* Excerpt to read *
========
= List of Gavin & Stacey episodes =

Gavin & Stacey is a British romantic situation comedy that follows the long-distance relationship of Gavin (Mathew Horne) from Billericay in Essex, England, and Stacey (Joanna Page) from Barry in the Vale of Glamorgan, Wales. The writers of the show, actors James Corden and Ruth Jones, also co-star as Gavin and Stacey's friends Smithy and Nessa, respectively. Other prominent cast members include Alison Steadman and Larry Lamb, who play Gavin's parents, Pam and Mick, and Melanie Walters and Rob Brydon, who portray Stacey's mother, Gwen, and her uncle, Bryn.

The show was produced by Baby Cow Productions for BBC Wales. It ran for a total of 22 episodes, broadcast from 13 May 2007 to 25 December 2024, comprising three series and three Christmas specials. Initially, the series was shown on BBC Three, but a growing following meant that it was subsequently moved to BBC One. The final two episodes of series three formed a significant part of the prime time BBC seasonal programming, and were broadcast on Christmas Day 2009 and New Year's Day 2010. A Christmas special was broadcast on Christmas Day 2019, and another special was shown on Christmas Day 2024, which concluded the show.

==Series overview==

| Series | Episodes |  | Originally released |  | Average UK viewers (millions) |
| First released | Last released |
| 1 | 6 |  | 13 May 2007 | 10 June 2007 | 0.96 |
| 2 | 7 |  | 16 March 2008 | 20 April 2008 | 1.62 |
| Special |  |  | 24 December 2008 |  | 7.19 |
| 3 | 6 |  | 26 November 2009 | 1 January 2010 | 7.65 |
| Special |  |  | 25 December 2019 |  | 18.49 |
| Special |  |  | 25 December 2024 |  | 20.90 |

==Episodes==
===Series 1 (2007)===

| No. overall | No. in series | Title | Directed by | Written by | Original release date | UK viewers (millions) ^{[failed verification]} |
| 1 | 1 | "Episode 1" | Christine Gernon | James Corden & Ruth Jones | 13 May 2007 | 0.58 |
Gavin Shipman (Mathew Horne) and Stacey West (Joanna Page) decide to meet for the first time in Leicester Square in London after talking on the phone for some time, bringing along their best friends, Neil "Smithy" Smith (James Corden) and Nessa Jenkins (Ruth Jones) for support, and the two pairs end up in a hotel together for the night. Afterwards Gavin drives to Stacey's home in Barry and confesses his love to Stacey.
| 2 | 2 | "Episode 2" | Christine Gernon | James Corden & Ruth Jones | 13 May 2007 | 0.55 |
Gavin and Stacey are happy and in love, until a misunderstanding over the phone turns their lives upside down. With Stacey refusing to talk to him, Gavin travels to Barry for a second time to make up with her. However, when he arrives, Stacey's uncle Bryn West (Rob Brydon) is convinced he is a Jehovah's Witness. Stacey goes to stay at Gavin's for a couple of nights and he proposes to her at London Paddington station just as she is about to return to Wales.
========
* Given information *
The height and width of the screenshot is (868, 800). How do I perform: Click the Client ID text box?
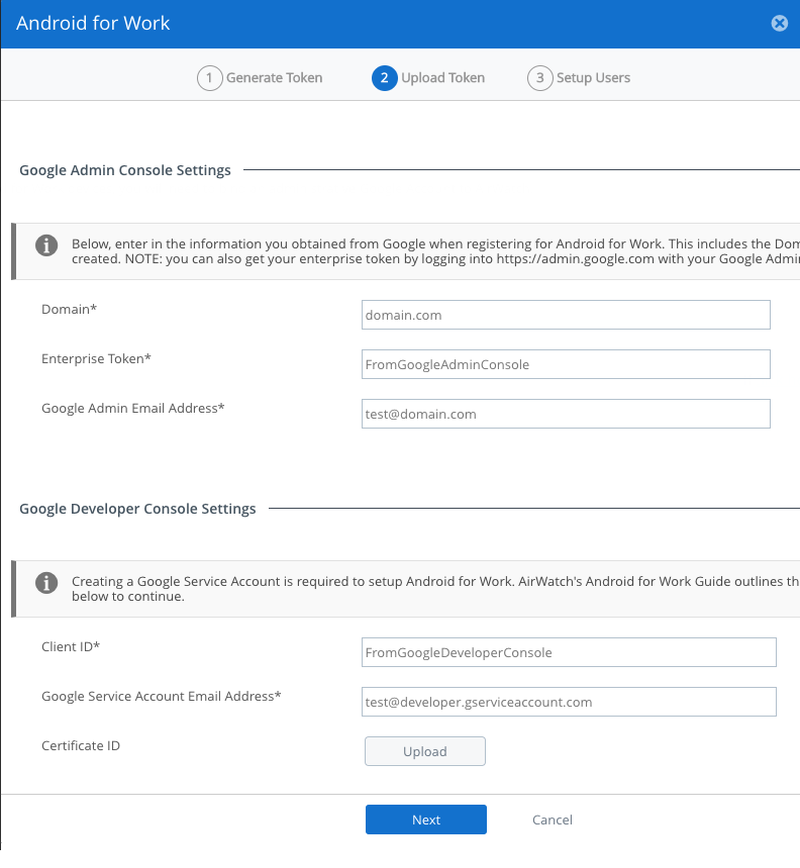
========
* Complete the following *
**a)** Can you transcribe the part of the Gavin & Stacey episode list starting at "The show was" and ending at "concluded the show."?
**b)** Answer these questions from the Gavin & Stacey episode list:
(i) Which production company made the show?
(ii) Where do Gavin and Stacey meet for the first time?
(iii) At which station does Gavin propose to Stacey?
**c)** Summarize the Gavin & Stacey episode list in three sentences.

* Solved problems *
**a)**
The show was produced by Baby Cow Productions for BBC Wales. It ran for a total of 22 episodes, broadcast from 13 May 2007 to 25 December 2024, comprising three series and three Christmas specials. Initially, the series was shown on BBC Three, but a growing following meant that it was subsequently moved to BBC One. The final two episodes of series three formed a significant part of the prime time BBC seasonal programming, and were broadcast on Christmas Day 2009 and New Year's Day 2010. A Christmas special was broadcast on Christmas Day 2019, and another special was shown on Christmas Day 2024, which concluded the show.

**b)**
(i) Baby Cow Productions
(ii) Leicester Square in London
(iii) London Paddington station

**c)** Gavin & Stacey is a British romantic situation comedy, written by co-stars James Corden and Ruth Jones, about the long-distance relationship between Gavin from Billericay in Essex and Stacey from Barry in Wales. Produced by Baby Cow Productions for BBC Wales, it ran for 22 episodes from 2007 to 2024 across three series and three Christmas specials, and it moved from BBC Three to BBC One as its following grew. In the first two episodes, the pair meet in Leicester Square and Gavin confesses his love in Barry, and after a misunderstanding Gavin proposes to Stacey at London Paddington station.